Stasiland_ Stories From Behind the Berlin Wall - Anna Funder [108]
Somehow, back in September, it became clear to Herr Bohnsack that the files would have to be destroyed. He told his boss he was going to start shredding. ‘It is not allowed!’ the boss said, ‘There is no order to do so!’ ‘But,’ Herr Bohnsack says, ‘I just drove my car into the yard and got the files out of the filing cabinets. There were metres and metres of them—agents’ key files, films, reports—and I drove to our garden one hundred kilometres away from Berlin.’ The family had an old baker’s oven on its holiday plot. And then, ‘totally privately and personally, without any permission and without any command,’ he says, ‘I destroyed everything, all day long.’ There was so much paper to burn the oven nearly collapsed. A cloud of black smoke hung over him in the sky. Herr Bohnsack stood there for three days, feeding the files into the fire.
The weak afternoon light is fading and the publican comes in to turn on some lamps. He is a man of Herr Bohnsack’s age, with a ravaged face, red hands and a tea towel tucked into his apron. ‘Everything all right here?’ he asks.
Herr Bohnsack orders another beer, another Korn and a coffee. I say I’m fine for the moment. Herr Bohnsack smiles gently at me. ‘You, no?’ he says. ‘You are utterly without need?’ I glimpse beneath the genial drinker a man who was the match of anyone east or west.
Herr Bohnsack wanted to stop his files getting into the wrong hands. They concerned the western agents he ran, West German citizens who did things for the Stasi. ‘In my section,’ he says, ‘they were all journalists. We used them to start scandals, or break open political cover-ups. We funded them, and we fed them scoops.’
The smoke attracted attention. Bohnsack’s neighbour in the country, he says, was a hopeless soak. ‘But of course even he had a suspicion about where I worked. We call it the Stallgeruch (the smell of the sty). He used to lean over the fence and slur abuse at me: “Old Shiny Bum” and “SED” and all kinds of insults. He was there again, drunk as usual while I was burning it all up.
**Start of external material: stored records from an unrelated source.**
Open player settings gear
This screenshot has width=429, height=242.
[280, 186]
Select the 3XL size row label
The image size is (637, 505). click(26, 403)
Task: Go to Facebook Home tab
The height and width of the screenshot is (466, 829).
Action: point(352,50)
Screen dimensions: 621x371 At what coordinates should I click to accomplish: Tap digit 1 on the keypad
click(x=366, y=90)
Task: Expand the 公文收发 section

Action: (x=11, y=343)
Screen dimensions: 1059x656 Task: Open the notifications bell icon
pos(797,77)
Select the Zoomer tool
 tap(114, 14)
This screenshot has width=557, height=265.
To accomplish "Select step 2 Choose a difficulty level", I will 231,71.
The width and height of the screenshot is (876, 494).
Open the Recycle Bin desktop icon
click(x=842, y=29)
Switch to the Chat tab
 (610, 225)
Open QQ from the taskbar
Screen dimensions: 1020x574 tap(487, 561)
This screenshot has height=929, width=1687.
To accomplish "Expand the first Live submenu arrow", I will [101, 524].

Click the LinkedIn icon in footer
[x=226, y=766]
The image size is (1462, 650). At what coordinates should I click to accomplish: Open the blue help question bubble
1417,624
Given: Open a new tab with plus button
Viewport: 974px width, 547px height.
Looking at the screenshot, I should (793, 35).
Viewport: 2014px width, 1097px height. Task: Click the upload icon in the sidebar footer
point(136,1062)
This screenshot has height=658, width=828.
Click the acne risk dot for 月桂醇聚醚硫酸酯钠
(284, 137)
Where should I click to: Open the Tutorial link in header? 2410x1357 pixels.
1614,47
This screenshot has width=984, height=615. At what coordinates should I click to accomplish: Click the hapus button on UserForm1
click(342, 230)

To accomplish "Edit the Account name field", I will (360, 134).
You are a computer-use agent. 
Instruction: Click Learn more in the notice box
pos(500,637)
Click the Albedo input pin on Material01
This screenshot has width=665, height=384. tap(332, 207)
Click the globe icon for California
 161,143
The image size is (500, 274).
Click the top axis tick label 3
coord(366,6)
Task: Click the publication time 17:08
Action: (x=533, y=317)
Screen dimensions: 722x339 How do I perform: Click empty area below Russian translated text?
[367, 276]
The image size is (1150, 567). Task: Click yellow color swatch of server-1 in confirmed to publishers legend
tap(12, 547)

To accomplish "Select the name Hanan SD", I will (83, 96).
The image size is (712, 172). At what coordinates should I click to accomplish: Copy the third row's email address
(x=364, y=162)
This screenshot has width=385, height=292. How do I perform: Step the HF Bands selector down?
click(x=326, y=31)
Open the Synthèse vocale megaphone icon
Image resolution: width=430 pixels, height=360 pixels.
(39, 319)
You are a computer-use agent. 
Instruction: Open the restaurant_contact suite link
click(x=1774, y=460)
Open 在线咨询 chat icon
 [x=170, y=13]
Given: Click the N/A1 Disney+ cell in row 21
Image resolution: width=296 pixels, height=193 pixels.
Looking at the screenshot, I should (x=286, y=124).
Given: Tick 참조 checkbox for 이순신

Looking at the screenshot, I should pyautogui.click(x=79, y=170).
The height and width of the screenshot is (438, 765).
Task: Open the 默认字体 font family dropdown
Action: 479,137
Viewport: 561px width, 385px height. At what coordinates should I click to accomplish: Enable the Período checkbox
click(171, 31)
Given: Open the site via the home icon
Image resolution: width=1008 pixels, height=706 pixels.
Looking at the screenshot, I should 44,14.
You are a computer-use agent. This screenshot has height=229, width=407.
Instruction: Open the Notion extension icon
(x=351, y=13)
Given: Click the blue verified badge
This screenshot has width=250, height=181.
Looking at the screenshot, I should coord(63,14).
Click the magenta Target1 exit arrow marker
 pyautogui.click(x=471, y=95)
And as the smoke passed over his house he began singing the anthem of the citizens’ rights movement, “Wir Sind das Volk”. He knew exactly what I was doing. It was grotesque really,’ Bohnsack chuckles, ‘his aria to accompany my burning pyre.’
I look at Herr Bohnsack in all his clever dishevelment—a strand of his hair has left the rest and sticks out at an angle above his ear. He tilts his head back to drain his shot glass again. His neck is ringed and ridged, the Adam’s apple moving up and down like a mouse on a ladder.
Herr Bohnsack looks around him. ‘Here,’ he says, ‘I was always a regular. I had my spot at the bar. I have lived around the corner for thirty-eight years. Before 1989 I was always just Günter—hello how’s it going. People didn’t know what I did, but of course they had their suspicions. Sometimes I’d come straight from work in a tie and a stylish overcoat with a briefcase and there’d be a rumble through the pub of “doesn’t he look fine”.’ They would have a sniff as much as to say something’s not quite right here—’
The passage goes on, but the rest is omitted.